- Exercise -
Rewrite everything from the row containing "Given: Click the compass icon in the footer" down to the row containing "Hide the Lorem", swapping "Viewport" for "Display" and leaving everything else unchanged.

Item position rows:
•••

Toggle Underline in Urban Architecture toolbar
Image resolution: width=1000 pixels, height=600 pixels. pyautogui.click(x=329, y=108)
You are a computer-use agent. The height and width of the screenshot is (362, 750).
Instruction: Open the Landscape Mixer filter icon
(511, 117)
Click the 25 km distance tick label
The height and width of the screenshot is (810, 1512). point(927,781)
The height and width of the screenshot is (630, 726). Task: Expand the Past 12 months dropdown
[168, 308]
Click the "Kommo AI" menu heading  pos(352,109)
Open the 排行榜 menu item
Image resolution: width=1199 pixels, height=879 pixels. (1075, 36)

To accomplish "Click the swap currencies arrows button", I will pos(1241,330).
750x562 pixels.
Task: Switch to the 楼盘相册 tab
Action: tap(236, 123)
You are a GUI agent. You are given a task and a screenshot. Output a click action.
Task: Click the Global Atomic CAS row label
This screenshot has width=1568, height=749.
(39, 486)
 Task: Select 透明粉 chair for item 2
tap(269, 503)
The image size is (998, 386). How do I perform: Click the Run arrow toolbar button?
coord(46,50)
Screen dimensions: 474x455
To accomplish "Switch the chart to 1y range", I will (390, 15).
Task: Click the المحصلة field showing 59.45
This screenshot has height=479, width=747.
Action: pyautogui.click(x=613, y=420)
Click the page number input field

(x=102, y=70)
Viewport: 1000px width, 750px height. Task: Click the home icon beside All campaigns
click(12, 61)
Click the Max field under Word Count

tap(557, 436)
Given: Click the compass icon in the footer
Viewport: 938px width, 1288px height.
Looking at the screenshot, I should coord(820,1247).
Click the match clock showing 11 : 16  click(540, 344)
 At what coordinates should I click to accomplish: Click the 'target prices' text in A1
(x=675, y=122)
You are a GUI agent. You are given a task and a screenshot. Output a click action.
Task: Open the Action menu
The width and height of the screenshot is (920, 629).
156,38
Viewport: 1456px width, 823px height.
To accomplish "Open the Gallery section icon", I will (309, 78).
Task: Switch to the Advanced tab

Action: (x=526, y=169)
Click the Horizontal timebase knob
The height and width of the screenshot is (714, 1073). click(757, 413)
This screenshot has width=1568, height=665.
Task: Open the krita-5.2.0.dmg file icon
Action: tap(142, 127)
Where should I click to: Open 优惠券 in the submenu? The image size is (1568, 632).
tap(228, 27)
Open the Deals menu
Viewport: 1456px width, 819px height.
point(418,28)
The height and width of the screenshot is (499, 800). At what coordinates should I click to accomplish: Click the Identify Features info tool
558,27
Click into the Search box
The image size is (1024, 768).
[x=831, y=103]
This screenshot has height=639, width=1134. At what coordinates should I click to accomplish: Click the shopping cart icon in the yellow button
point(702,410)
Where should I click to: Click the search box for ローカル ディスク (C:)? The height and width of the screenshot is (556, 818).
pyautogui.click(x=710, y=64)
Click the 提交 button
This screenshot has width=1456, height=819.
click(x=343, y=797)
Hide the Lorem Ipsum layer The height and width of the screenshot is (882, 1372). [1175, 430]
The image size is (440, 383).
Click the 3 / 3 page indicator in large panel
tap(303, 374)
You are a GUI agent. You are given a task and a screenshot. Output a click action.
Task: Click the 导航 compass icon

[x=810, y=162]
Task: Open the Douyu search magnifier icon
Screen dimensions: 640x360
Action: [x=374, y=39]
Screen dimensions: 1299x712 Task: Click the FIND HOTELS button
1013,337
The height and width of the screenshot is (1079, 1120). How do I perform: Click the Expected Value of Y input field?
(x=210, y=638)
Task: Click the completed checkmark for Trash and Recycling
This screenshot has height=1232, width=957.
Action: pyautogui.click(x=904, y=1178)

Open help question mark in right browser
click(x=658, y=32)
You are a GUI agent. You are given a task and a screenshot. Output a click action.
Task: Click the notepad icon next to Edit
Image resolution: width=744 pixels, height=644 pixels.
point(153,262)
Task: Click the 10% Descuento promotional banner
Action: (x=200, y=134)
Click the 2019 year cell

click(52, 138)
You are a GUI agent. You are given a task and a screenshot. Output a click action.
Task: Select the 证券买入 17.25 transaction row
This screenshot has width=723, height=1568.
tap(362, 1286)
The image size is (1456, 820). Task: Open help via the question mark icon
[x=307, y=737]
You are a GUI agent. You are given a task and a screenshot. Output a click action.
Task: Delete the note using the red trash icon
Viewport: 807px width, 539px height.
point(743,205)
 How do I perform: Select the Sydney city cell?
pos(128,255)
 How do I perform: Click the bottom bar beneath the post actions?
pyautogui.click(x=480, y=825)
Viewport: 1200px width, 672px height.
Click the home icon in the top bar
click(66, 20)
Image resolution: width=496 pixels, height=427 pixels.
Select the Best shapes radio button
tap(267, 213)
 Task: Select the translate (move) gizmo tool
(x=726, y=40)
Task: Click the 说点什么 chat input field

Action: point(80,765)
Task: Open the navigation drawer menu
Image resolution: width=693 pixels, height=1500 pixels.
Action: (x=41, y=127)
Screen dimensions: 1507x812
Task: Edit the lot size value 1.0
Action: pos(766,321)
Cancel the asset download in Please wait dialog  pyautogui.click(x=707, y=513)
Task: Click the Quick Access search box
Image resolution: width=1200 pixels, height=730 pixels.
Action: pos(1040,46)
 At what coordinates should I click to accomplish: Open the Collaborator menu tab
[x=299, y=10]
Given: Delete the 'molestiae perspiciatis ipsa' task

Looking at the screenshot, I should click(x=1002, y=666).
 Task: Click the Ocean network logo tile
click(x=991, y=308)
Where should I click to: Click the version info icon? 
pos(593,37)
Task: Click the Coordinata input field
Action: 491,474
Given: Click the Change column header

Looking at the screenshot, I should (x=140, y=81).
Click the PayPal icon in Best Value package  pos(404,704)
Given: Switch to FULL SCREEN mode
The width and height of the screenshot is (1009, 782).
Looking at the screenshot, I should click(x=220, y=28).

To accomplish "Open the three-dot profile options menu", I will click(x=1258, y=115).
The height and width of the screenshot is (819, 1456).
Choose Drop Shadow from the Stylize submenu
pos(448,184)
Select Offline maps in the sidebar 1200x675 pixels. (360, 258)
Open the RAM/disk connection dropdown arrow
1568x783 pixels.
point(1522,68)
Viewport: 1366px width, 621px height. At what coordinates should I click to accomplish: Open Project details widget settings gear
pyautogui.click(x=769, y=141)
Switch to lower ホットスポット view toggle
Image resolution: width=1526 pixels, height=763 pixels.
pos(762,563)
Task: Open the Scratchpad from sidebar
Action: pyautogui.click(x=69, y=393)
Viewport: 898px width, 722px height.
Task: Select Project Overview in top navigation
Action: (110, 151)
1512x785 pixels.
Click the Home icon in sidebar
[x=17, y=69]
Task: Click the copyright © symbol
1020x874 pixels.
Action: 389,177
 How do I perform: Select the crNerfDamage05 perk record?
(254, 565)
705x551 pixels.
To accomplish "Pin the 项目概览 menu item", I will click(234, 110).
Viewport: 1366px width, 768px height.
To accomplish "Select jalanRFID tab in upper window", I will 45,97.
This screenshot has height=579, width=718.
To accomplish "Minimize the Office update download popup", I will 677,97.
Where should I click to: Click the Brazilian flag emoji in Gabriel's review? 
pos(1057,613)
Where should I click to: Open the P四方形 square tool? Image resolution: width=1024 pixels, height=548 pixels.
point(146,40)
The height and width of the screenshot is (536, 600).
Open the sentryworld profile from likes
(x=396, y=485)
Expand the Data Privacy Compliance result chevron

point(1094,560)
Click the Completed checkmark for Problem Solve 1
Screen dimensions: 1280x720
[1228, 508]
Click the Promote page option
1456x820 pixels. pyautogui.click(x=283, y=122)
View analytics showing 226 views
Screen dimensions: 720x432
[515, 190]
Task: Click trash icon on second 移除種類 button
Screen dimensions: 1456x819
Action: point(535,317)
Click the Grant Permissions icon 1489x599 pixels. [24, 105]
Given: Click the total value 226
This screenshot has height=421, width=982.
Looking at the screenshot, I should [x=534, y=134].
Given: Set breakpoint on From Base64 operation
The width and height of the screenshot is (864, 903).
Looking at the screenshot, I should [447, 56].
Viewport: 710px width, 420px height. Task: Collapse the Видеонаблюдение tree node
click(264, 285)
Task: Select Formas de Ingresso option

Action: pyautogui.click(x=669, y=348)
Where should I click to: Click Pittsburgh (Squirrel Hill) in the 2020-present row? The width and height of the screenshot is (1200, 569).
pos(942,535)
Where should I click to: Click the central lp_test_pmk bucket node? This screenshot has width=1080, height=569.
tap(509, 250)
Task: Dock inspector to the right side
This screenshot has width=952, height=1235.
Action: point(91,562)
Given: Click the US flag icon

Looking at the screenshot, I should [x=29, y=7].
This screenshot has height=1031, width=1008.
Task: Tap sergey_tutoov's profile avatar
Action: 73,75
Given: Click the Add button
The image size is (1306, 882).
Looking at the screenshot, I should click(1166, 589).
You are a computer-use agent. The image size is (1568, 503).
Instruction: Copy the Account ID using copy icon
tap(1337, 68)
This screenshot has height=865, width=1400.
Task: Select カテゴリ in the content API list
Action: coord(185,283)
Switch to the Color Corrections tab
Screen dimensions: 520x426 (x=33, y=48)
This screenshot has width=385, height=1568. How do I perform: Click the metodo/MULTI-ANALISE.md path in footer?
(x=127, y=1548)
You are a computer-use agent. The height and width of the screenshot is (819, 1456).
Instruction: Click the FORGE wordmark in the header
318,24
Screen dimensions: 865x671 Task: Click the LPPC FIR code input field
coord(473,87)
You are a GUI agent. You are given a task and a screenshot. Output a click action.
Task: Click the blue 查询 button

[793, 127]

•••

- Reply -
Given: Click the compass icon in the footer
Display: 938px width, 1288px height.
Looking at the screenshot, I should coord(820,1247).
Click the match clock showing 11 : 16  click(540, 344)
 At what coordinates should I click to accomplish: Click the 'target prices' text in A1
(x=675, y=122)
You are a GUI agent. You are given a task and a screenshot. Output a click action.
Task: Open the Action menu
The width and height of the screenshot is (920, 629).
156,38
Display: 1456px width, 823px height.
To accomplish "Open the Gallery section icon", I will (309, 78).
Task: Switch to the Advanced tab

Action: (x=526, y=169)
Click the Horizontal timebase knob
The height and width of the screenshot is (714, 1073). click(757, 413)
This screenshot has width=1568, height=665.
Task: Open the krita-5.2.0.dmg file icon
Action: tap(142, 127)
Where should I click to: Open 优惠券 in the submenu? The image size is (1568, 632).
tap(228, 27)
Open the Deals menu
Display: 1456px width, 819px height.
point(418,28)
The height and width of the screenshot is (499, 800). At what coordinates should I click to accomplish: Click the Identify Features info tool
558,27
Click into the Search box
The image size is (1024, 768).
[x=831, y=103]
This screenshot has height=639, width=1134. At what coordinates should I click to accomplish: Click the shopping cart icon in the yellow button
point(702,410)
Where should I click to: Click the search box for ローカル ディスク (C:)? The height and width of the screenshot is (556, 818).
pyautogui.click(x=710, y=64)
Click the 提交 button
This screenshot has width=1456, height=819.
click(x=343, y=797)
Hide the Lorem Ipsum layer The height and width of the screenshot is (882, 1372). [1175, 430]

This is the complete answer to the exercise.